The RTE Act governs children in the age group six to 14 years.
"Today, India has 159 million children under the age of six years, who either are in or can soon join pre-school. However, this massive segment is completely unregulated, allowing several substandard play schools and pre-schools to flourish," ECA president Swati Popat Vats said, quoting a recent survey.
Vats said there is a need to include the period right from pregnancy till the age of six years of a child in the ambit of the RTE.
"This will essentially mean the mother is taught how to take care of the yet to be born child. It may go on till the child is three years of age by when the child starts going to school," she said.
"Early childhood years (at least till the age of six), is the time of maximum growth. It is a crucial personality development continuum and hence if we ignore pregnancy, a major chunk of the brain and parental style has already set in," she explained further.
At present, in addition to the RTE, there is also the Sarva Shiksha Abhiyan that handles education of children from Class one (when he/she is six-year-old).

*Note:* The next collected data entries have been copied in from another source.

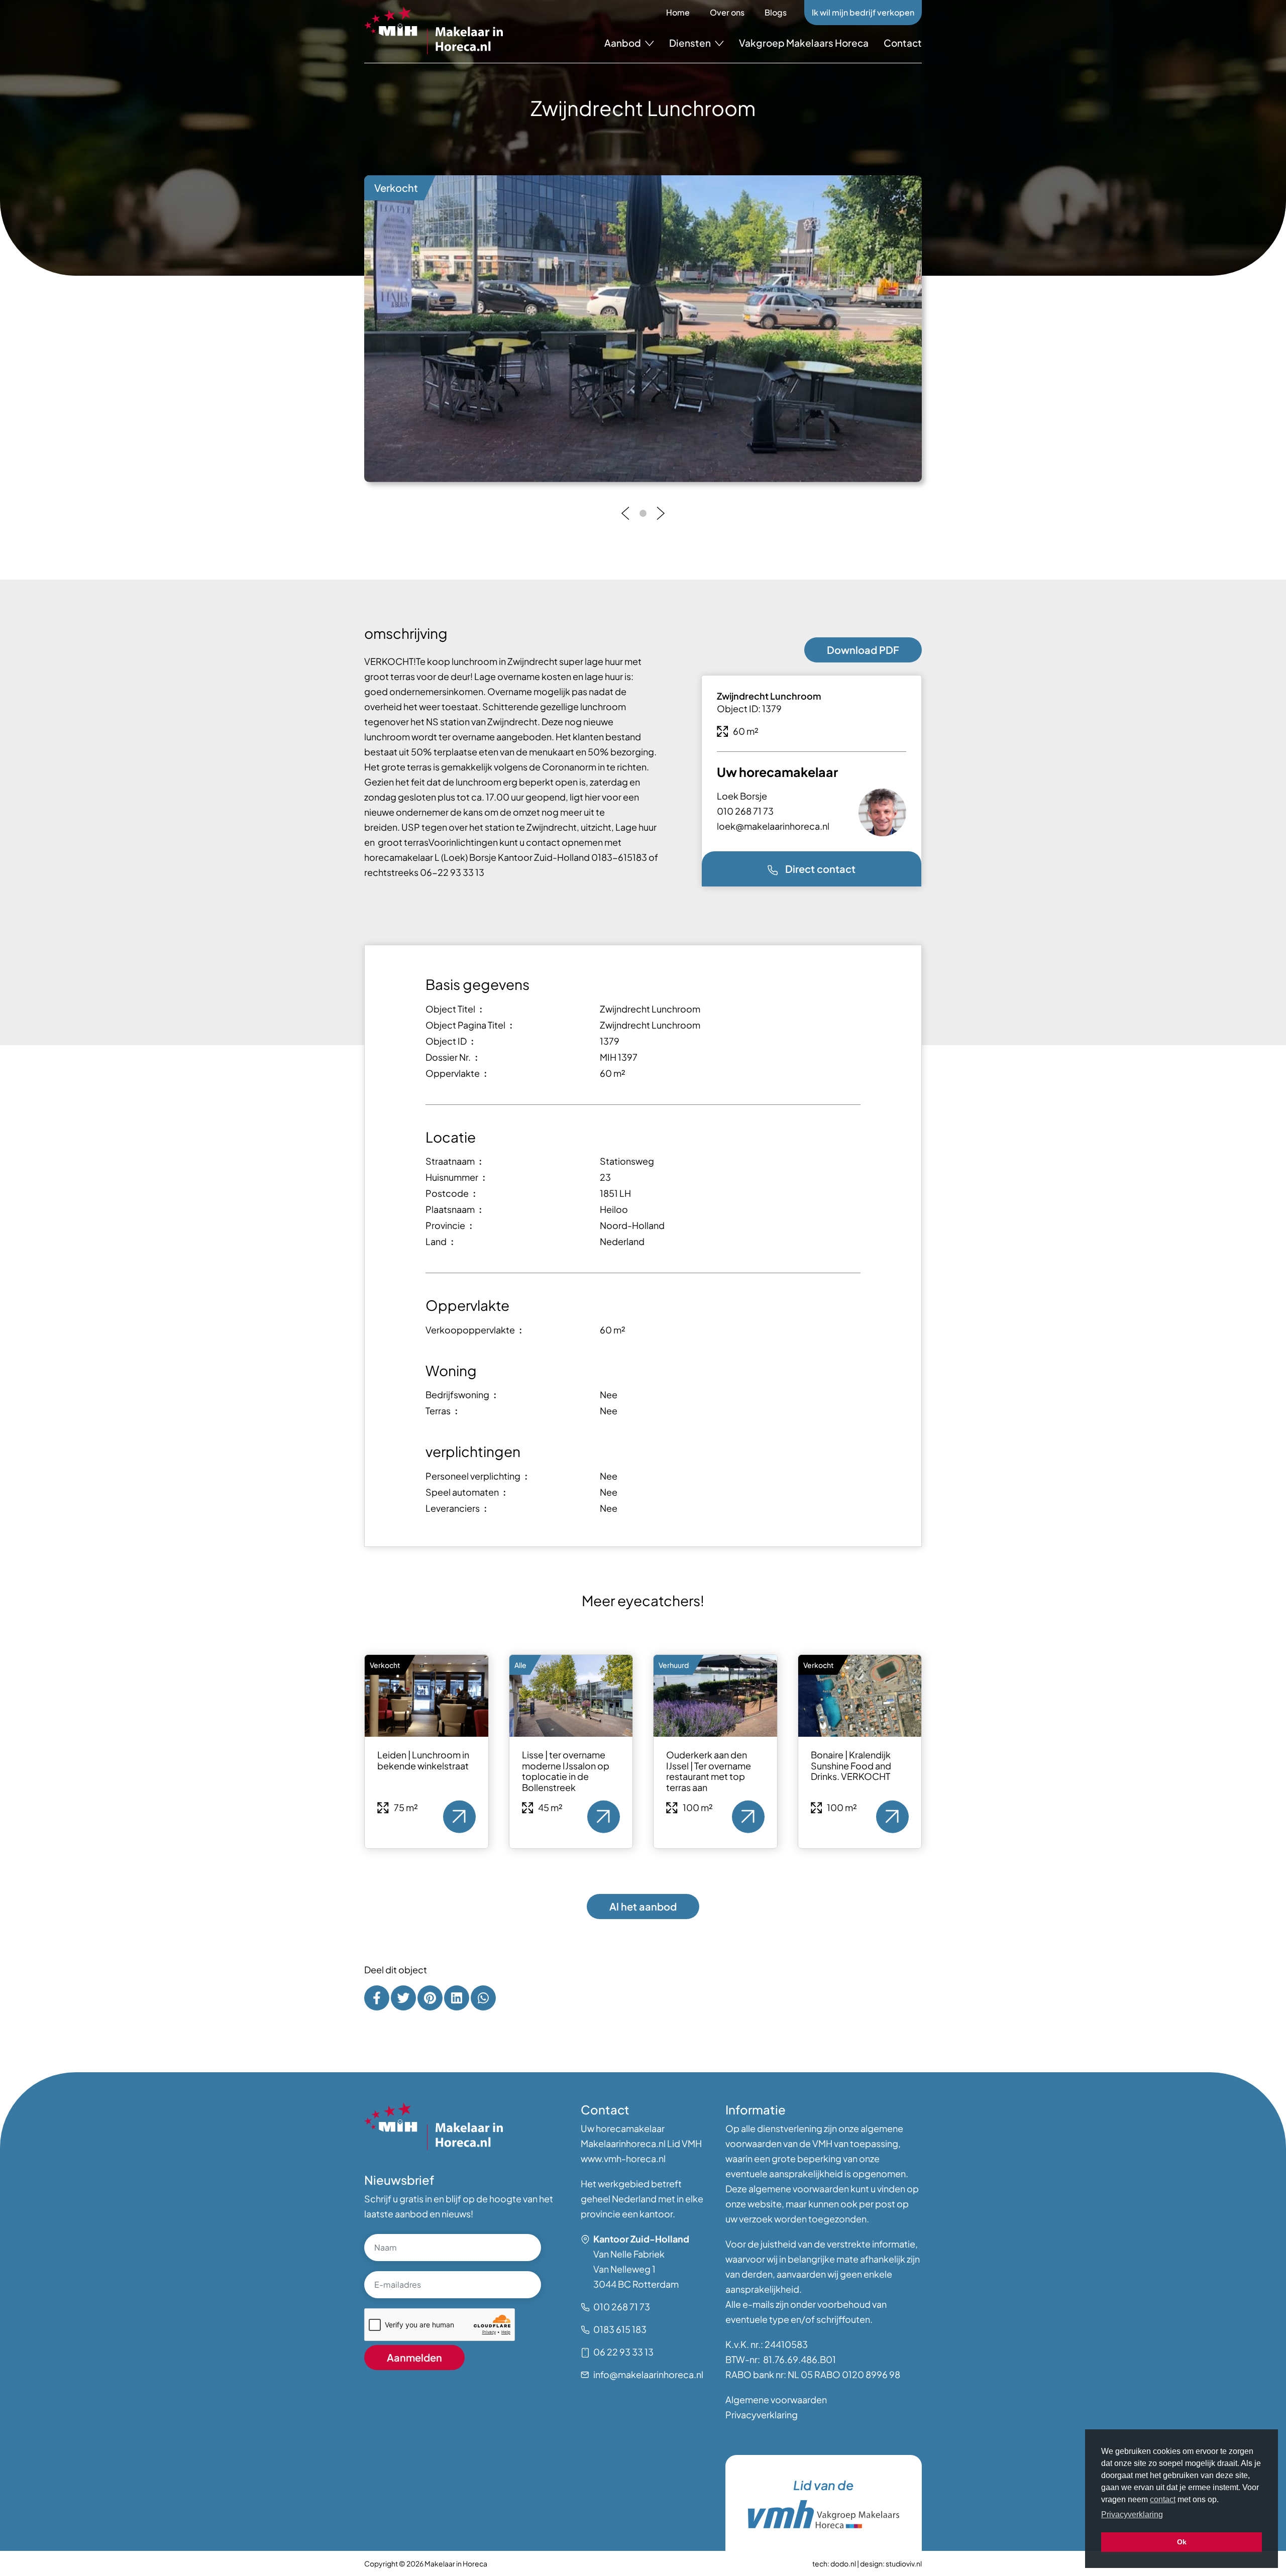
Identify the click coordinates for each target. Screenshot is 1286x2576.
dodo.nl (843, 2563)
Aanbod (623, 43)
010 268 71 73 (745, 811)
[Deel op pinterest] (430, 1997)
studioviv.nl (904, 2563)
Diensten (690, 43)
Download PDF (863, 649)
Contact (903, 43)
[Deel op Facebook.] (376, 1997)
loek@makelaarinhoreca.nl (773, 826)
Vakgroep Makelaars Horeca (804, 43)
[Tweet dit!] (403, 1997)
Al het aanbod (643, 1906)
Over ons (727, 12)
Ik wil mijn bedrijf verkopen (863, 12)
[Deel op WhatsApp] (483, 1997)
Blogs (776, 12)
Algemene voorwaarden (776, 2399)
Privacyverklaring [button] (1132, 2514)
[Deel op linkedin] (456, 1997)
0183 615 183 (620, 2329)
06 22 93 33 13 (623, 2352)
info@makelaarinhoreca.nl (648, 2374)
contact (1162, 2499)
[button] (625, 513)
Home (678, 12)
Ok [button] (1182, 2542)
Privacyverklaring (761, 2414)
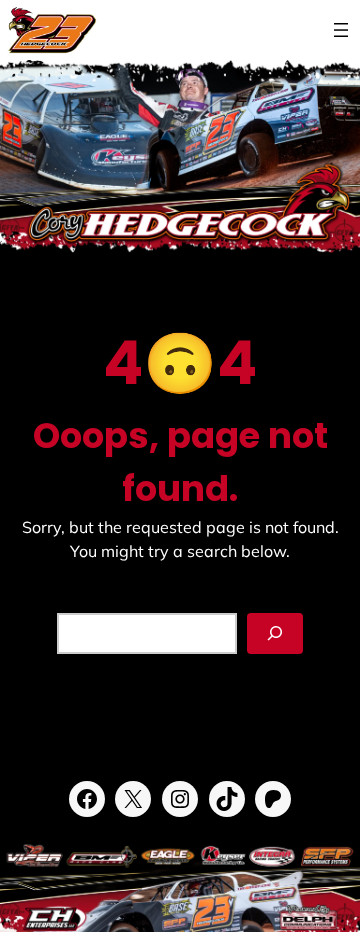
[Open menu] (341, 30)
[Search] (275, 633)
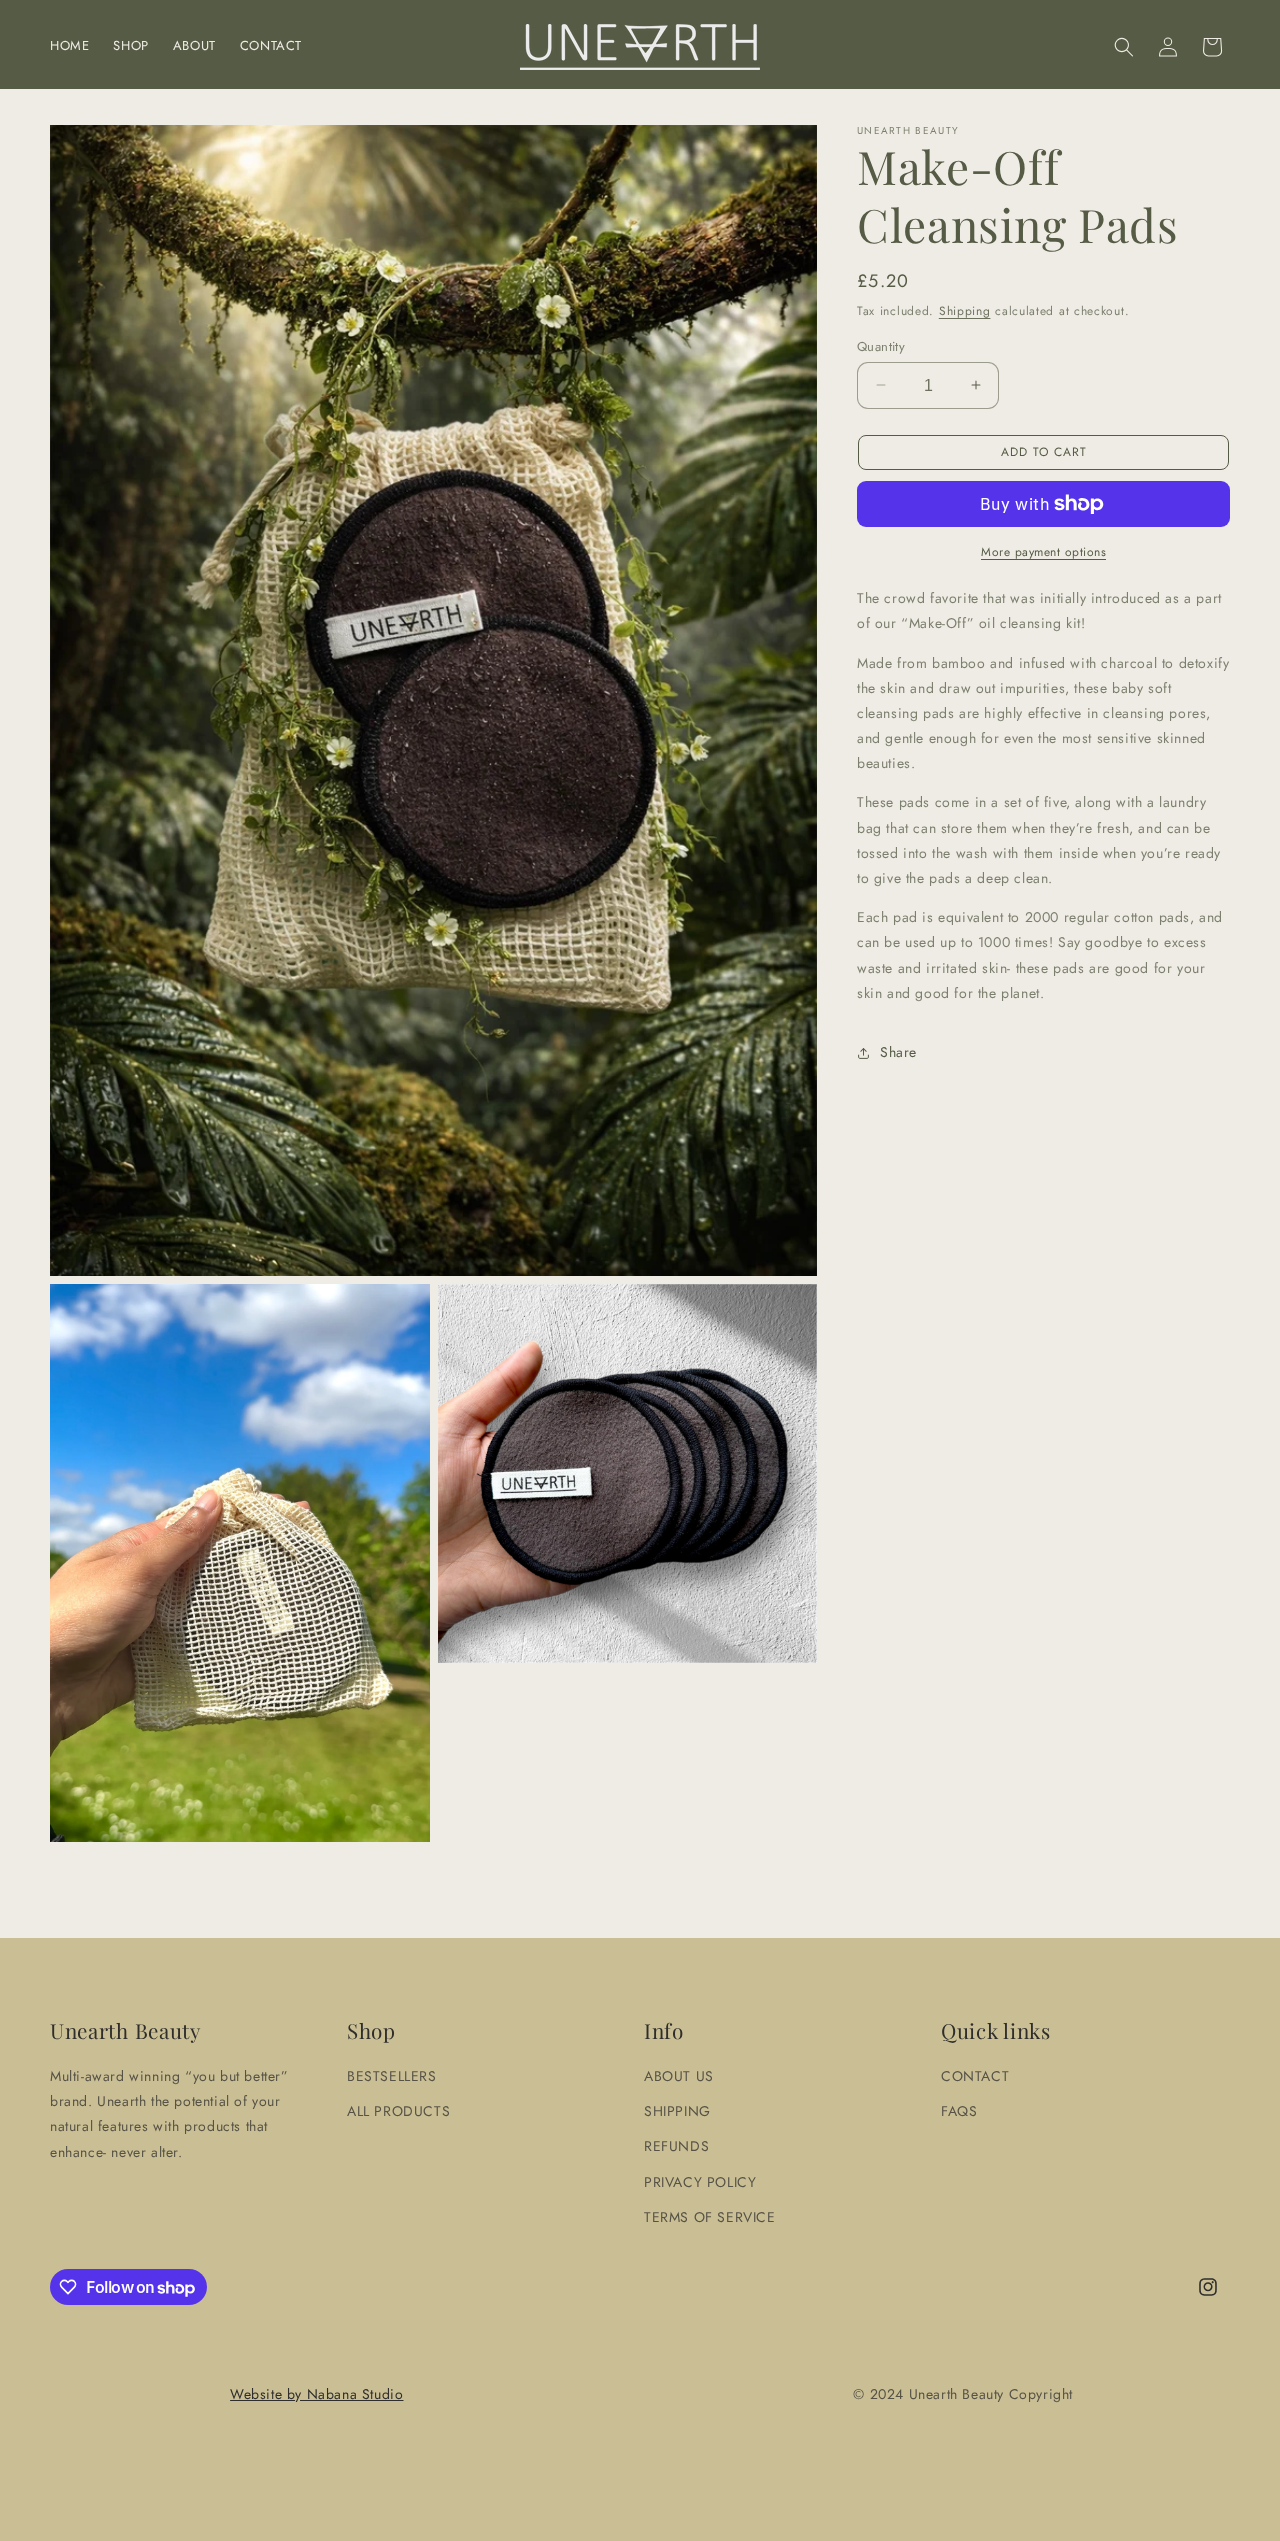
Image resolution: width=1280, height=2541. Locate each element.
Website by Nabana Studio (316, 2394)
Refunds (676, 2146)
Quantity (881, 345)
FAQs (959, 2111)
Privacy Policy (700, 2181)
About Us (679, 2076)
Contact (975, 2076)
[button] (1124, 47)
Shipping (965, 311)
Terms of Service (710, 2216)
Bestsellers (392, 2076)
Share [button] (898, 1052)
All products (398, 2111)
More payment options (1043, 552)
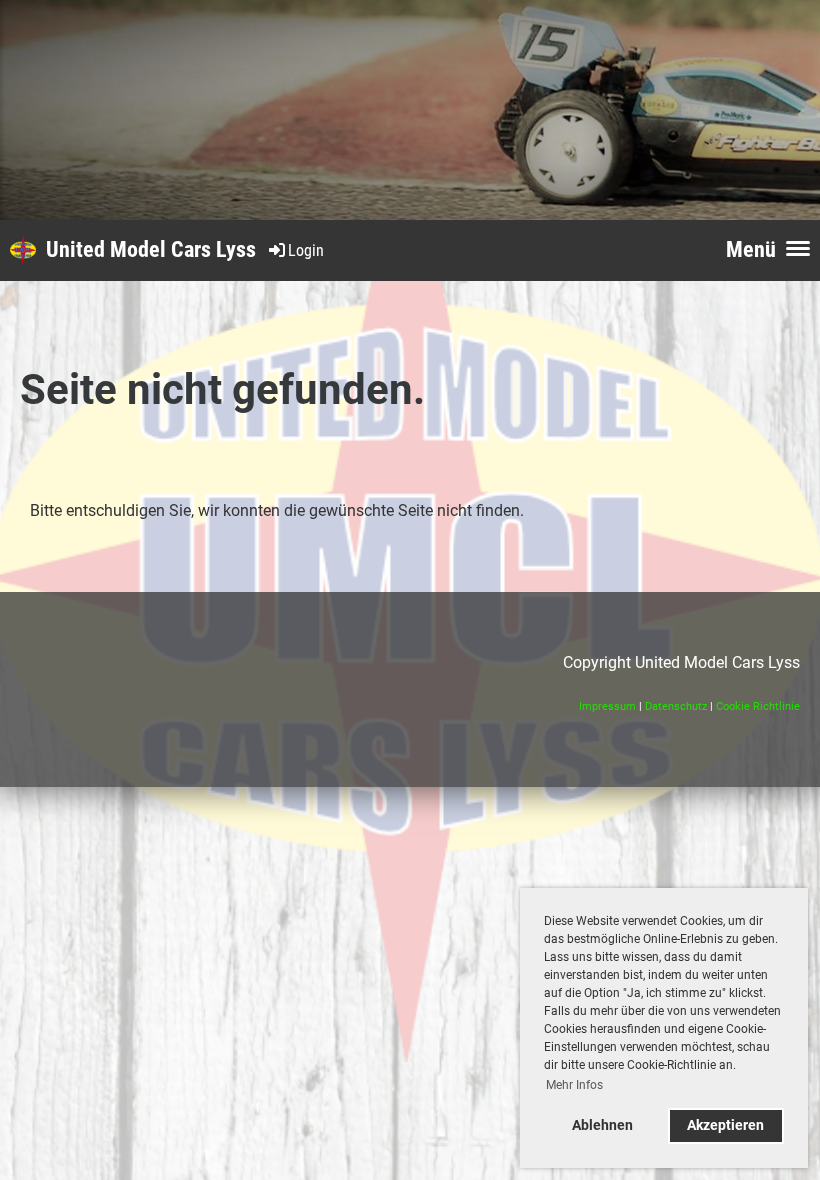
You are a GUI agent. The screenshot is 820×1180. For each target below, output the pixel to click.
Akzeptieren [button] (725, 1125)
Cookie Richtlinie (758, 706)
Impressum (607, 706)
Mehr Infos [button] (574, 1085)
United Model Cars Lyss (151, 249)
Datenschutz (676, 706)
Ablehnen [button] (602, 1125)
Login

However, the ECA feels that children in the age group of six to eight years also require special nurturing and care and cannot be clubbed with older children. "We do not see any major contradictions in the RTE and the policy except the age factor," Vats said.
The organisation also called for the need for a regulatory body that will deter schools from flouting basic norms.
"It has become mandatory to have a regulatory body in the country. It will serve as a deterrent to 50 percent of the schools that openly flout basic norms like space availability, general hygiene and lack formally trained teachers," said ECA executive director Reeta Sonawat.